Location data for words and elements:

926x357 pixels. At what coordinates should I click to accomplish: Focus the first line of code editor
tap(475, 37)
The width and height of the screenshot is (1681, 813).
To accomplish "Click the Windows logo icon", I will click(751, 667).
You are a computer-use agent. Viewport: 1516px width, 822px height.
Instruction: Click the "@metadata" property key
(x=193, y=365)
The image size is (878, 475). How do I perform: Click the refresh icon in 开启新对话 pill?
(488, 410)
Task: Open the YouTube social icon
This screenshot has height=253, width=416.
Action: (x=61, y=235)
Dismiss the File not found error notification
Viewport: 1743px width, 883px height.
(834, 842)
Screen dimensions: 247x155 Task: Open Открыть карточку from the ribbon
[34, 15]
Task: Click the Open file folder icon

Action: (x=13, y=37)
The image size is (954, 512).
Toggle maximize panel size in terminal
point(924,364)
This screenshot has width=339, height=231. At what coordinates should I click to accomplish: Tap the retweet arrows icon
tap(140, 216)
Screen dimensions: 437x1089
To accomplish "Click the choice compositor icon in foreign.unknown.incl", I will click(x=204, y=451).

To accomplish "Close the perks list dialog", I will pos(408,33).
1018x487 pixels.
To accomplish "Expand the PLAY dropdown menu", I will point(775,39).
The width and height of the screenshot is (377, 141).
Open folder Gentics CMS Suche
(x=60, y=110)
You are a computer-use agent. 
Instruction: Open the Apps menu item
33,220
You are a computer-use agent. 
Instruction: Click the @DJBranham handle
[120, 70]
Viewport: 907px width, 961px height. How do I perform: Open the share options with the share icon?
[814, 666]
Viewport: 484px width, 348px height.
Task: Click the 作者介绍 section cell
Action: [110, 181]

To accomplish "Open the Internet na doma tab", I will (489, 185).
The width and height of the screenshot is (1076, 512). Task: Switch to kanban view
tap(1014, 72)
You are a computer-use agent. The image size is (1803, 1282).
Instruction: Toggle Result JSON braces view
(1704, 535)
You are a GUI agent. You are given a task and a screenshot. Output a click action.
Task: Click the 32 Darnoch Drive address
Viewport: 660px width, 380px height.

Written task:
Reproduce the entire listing above, line by line, without any alteration.

Solution:
926x357 pixels. At what coordinates should I click to accomplish: Focus the first line of code editor
tap(475, 37)
The width and height of the screenshot is (1681, 813).
To accomplish "Click the Windows logo icon", I will click(751, 667).
You are a computer-use agent. Viewport: 1516px width, 822px height.
Instruction: Click the "@metadata" property key
(x=193, y=365)
The image size is (878, 475). How do I perform: Click the refresh icon in 开启新对话 pill?
(488, 410)
Task: Open the YouTube social icon
This screenshot has height=253, width=416.
Action: (x=61, y=235)
Dismiss the File not found error notification
Viewport: 1743px width, 883px height.
(834, 842)
Screen dimensions: 247x155 Task: Open Открыть карточку from the ribbon
[34, 15]
Task: Click the Open file folder icon

Action: (x=13, y=37)
The image size is (954, 512).
Toggle maximize panel size in terminal
point(924,364)
This screenshot has width=339, height=231. At what coordinates should I click to accomplish: Tap the retweet arrows icon
tap(140, 216)
Screen dimensions: 437x1089
To accomplish "Click the choice compositor icon in foreign.unknown.incl", I will click(x=204, y=451).

To accomplish "Close the perks list dialog", I will pos(408,33).
1018x487 pixels.
To accomplish "Expand the PLAY dropdown menu", I will point(775,39).
The width and height of the screenshot is (377, 141).
Open folder Gentics CMS Suche
(x=60, y=110)
You are a computer-use agent. 
Instruction: Open the Apps menu item
33,220
You are a computer-use agent. 
Instruction: Click the @DJBranham handle
[120, 70]
Viewport: 907px width, 961px height. How do I perform: Open the share options with the share icon?
[814, 666]
Viewport: 484px width, 348px height.
Task: Click the 作者介绍 section cell
Action: [110, 181]

To accomplish "Open the Internet na doma tab", I will (489, 185).
The width and height of the screenshot is (1076, 512). Task: Switch to kanban view
tap(1014, 72)
You are a computer-use agent. The image size is (1803, 1282).
Instruction: Toggle Result JSON braces view
(1704, 535)
You are a GUI agent. You are given a task and a screenshot. Output a click action.
Task: Click the 32 Darnoch Drive address
Viewport: 660px width, 380px height.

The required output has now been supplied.